* **Available data**

⟨

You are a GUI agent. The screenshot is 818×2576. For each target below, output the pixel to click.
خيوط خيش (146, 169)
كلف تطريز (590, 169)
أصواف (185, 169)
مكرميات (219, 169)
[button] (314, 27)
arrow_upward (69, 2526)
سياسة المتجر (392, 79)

⟩
⟨

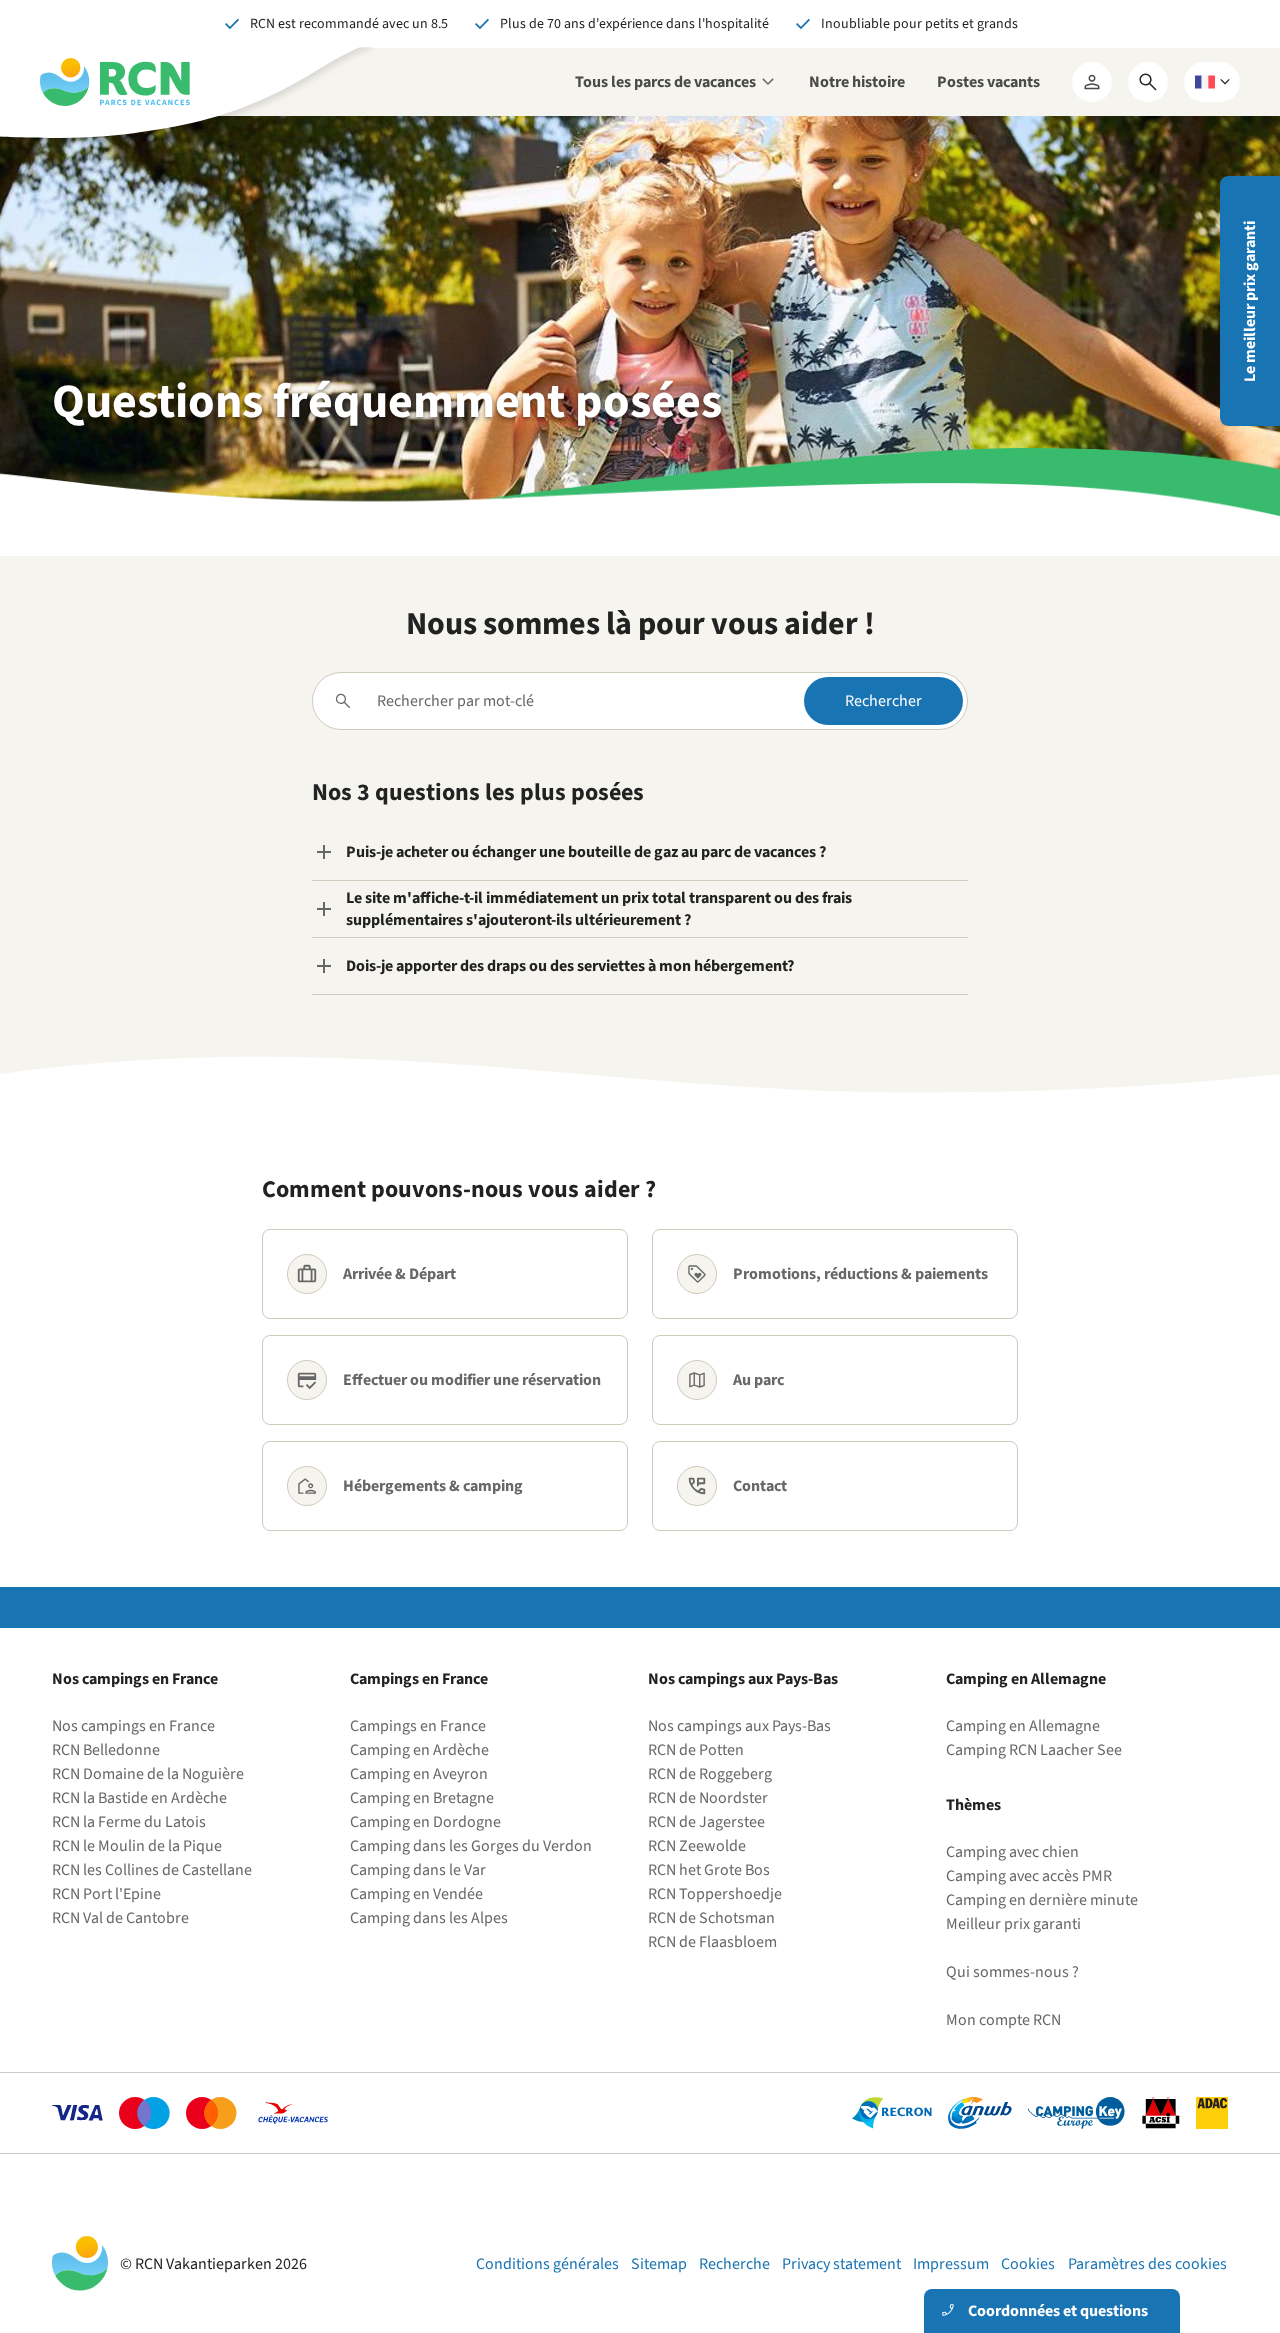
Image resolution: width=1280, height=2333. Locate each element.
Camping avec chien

⟩

Retype only the stretch of lines above starting at the one with "Image resolution: width=1280, height=2333." and stopping at the one with "Camping avec chien", exactly as written, with both kept.

* **Result of this exercise**
Image resolution: width=1280, height=2333. Locate each element.
Camping avec chien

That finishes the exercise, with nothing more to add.